Non-enzymatic signal-on electrochemiluminescence detection of organophosphorus pesticides based on tungsten disulfide quantum dots

Abstract

The rapid and efficient identification and quantification of neurotoxic organophosphorus pesticides (OPs) are crucial for ensuring environmental safety and human health. However, the current acetylcholinesterase OP sensors are largely limited by the stability and cost of bio-enzymes, as well as the occurrence of false negatives in “signal-off” strategies. In this study, we present a pioneering approach that utilizes high-performance electrochemiluminescence (ECL) of tungsten disulfide quantum dots (WS₂ QDs) to develop an alternative sustainable non-enzymatic ECL sensor for “signal-on” OP detection.

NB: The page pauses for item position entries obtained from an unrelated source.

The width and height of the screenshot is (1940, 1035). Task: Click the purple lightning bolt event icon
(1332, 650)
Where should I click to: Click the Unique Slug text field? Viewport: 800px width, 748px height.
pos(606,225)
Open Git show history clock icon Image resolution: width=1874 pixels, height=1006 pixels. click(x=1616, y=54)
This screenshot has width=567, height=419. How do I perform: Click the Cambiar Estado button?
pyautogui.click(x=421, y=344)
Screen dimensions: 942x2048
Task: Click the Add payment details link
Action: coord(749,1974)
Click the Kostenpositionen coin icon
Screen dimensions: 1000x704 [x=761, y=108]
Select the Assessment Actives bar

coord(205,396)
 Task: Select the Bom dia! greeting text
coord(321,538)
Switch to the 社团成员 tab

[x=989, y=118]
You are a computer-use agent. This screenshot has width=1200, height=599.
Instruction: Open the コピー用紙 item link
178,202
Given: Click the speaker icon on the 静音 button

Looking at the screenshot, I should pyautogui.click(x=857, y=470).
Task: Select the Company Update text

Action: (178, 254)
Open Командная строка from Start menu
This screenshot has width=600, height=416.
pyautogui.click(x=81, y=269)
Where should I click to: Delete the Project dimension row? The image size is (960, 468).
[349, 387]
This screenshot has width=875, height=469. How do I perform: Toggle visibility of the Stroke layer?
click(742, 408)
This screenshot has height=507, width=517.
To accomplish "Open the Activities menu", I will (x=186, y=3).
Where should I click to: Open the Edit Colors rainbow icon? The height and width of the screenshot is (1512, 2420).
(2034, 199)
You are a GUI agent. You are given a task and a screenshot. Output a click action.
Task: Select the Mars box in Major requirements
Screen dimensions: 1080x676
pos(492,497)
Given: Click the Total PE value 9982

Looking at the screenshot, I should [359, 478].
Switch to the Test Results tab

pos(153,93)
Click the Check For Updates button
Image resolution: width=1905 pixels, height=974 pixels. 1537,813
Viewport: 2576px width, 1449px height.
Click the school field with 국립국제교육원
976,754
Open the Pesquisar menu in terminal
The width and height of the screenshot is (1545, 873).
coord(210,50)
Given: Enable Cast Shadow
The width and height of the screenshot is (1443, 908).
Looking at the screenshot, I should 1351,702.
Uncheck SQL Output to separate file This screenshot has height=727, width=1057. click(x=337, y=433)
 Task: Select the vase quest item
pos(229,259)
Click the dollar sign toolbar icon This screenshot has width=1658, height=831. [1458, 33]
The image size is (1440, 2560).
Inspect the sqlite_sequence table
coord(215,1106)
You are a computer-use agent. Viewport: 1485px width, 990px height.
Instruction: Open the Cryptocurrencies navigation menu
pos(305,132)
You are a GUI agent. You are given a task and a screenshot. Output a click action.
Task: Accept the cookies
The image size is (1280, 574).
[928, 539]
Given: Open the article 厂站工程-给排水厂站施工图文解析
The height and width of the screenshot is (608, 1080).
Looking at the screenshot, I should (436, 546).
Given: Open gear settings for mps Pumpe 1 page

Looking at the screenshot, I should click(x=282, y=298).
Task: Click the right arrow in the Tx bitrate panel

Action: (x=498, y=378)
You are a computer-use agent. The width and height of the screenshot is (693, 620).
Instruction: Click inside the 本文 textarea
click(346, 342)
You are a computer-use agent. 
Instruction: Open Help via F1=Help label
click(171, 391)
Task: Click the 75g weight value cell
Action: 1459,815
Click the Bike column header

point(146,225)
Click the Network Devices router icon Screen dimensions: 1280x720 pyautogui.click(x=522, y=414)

The presence of phosphate esters in OPs efficiently mediates ECL enhancement of WS₂ QDs using K₂S₂O₈ as a coreactant. With this new strategy, we achieved highly sensitive and selective detection of common OPs, including methyl parathion, naled, dimethoate, and malathion, with detection limits of 1.48 pg mL⁻¹, 4.30 pg mL⁻¹, 0.35 pg mL⁻¹, and 5.58 pg mL⁻¹, respectively. When applied to river water and spinach samples, the sensor also demonstrated high reproducibility and good recovery. The electrochemical hydrolysis decomposition of OPs during the detection process in this study provides a “two birds with one stone” strategy, serving the dual objective of identifying and degrading OPs. This work paves a new avenue for direct ECL sensing in environmental and food screening, eliminating the reliance on common indirect biological identification elements.